Gary Cohn, former president and COO of Goldman Sachs—who also served as Donald Trump’s chief economic advisor between 2017–2018—said that Bitcoin could fall just easily as it rose since its system has no transparency and integrity, according to Bloomberg.
“For all the reasons it’s a strong developing asset class, it may fail,” Cohn stated in an interview, noting that Bitcoin “lacks some of the basic integrity of a real market.”
Cohn voiced his criticism of Bitcoin just as the crypto experiences its second major price rally. It has recently broken its previous all-time high price—for the first time since late 2017—although has since dropped back down to $18,700.
However, Bitcoin’s main long-term problem is that it is not owned by any entity, according to Cohn.

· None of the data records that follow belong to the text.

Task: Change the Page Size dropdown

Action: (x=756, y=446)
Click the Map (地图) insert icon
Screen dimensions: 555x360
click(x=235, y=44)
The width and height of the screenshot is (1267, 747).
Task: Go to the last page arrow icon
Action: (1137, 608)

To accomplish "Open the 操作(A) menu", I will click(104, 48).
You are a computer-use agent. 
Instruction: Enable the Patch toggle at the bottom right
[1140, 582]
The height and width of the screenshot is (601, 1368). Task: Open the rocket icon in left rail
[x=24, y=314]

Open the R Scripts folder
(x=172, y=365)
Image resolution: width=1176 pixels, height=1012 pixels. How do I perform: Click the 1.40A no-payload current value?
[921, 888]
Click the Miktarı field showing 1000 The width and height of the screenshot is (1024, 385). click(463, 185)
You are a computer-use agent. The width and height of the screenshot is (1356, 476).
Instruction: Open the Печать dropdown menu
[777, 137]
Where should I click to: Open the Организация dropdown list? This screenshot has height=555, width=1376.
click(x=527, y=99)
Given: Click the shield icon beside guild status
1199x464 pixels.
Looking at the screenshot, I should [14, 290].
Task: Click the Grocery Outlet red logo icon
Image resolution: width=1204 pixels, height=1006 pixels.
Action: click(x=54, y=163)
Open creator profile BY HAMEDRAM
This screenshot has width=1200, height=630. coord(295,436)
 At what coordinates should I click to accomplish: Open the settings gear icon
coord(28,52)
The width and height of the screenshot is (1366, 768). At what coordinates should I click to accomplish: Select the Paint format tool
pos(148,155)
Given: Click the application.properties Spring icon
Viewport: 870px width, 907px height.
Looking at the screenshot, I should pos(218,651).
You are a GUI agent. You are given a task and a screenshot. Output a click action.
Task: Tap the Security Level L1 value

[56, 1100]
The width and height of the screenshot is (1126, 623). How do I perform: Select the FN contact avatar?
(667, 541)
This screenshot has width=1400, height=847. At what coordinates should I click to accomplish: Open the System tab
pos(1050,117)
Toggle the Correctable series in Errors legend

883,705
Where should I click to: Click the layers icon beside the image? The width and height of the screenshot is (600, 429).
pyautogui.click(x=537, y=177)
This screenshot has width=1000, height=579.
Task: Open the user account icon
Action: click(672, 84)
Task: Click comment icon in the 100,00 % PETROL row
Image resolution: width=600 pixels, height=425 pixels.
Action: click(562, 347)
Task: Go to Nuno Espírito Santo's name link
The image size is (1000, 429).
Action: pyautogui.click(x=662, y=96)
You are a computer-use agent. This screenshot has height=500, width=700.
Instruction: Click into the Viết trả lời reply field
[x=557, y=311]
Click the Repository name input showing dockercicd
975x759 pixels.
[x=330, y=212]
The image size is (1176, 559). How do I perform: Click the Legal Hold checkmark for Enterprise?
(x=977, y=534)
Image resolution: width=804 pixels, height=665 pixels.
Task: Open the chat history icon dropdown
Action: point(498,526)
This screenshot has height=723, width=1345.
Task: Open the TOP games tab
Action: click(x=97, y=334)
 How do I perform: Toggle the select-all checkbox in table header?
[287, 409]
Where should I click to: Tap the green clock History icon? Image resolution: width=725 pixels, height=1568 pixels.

“Part of the integrity of a system is knowing who owns it and knowing who has it and knowing why it’s being transferred. The Bitcoin system today has no transparency to it. So there are a lot of people that question, why would you need a system that does not have an audit trail,” he added.
Notably, Cohn expressed much warmer sentiment towards digital money in April, when he stated that, “The slow rise of digital currency has been given a gigantic boost by the pandemic.” However, it now looks like he actually meant only cryptocurrencies created by central banks.
“If central banks around the world created digital currencies, each person could have a segregated account. This idea is gathering steam,” Cohn wrote in April, adding, “If that happened, all banking would happen through a digital backbone and wallet. ATMs and bank branches, which are already closing at a rapid rate, would become obsolete. Earnings would deposit directly into an individual’s wallet and be spent directly out of it.”
So, basically, the same as Bitcoin but without the “fatal flaw” of not being owned by banks? Right.